» **Problem requirements**
Copy the lines below verbatim, from the line containing "Given: Open the Details list icon in sidebar" through the line containing "Looking at the screenshot, I should coord(18,241).", including both of those lines.

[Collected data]
────────────────────────────────────────
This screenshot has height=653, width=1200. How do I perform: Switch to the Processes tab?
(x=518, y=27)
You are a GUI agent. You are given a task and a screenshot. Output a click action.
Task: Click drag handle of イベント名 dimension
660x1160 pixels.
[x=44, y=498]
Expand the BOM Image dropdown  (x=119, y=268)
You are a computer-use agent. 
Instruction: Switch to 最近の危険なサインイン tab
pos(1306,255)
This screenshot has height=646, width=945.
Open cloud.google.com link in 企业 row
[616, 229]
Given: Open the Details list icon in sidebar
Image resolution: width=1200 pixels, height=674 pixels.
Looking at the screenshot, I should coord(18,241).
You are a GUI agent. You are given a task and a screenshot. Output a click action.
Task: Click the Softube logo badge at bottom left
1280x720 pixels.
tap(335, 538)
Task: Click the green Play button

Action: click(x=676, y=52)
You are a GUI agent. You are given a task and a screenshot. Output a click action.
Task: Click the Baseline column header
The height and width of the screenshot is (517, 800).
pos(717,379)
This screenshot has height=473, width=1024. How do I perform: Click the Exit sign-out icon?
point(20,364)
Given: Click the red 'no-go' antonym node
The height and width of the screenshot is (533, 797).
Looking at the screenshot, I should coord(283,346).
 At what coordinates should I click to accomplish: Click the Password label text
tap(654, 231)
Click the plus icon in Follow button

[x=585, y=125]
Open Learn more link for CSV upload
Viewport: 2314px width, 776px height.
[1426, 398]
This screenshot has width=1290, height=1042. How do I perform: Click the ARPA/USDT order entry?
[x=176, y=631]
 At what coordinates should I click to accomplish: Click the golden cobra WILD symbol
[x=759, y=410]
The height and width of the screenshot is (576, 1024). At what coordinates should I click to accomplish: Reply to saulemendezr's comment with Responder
────────────────────────────────────────
» **Solution for this exercise**
Given: Open the Details list icon in sidebar
Image resolution: width=1200 pixels, height=674 pixels.
Looking at the screenshot, I should coord(18,241).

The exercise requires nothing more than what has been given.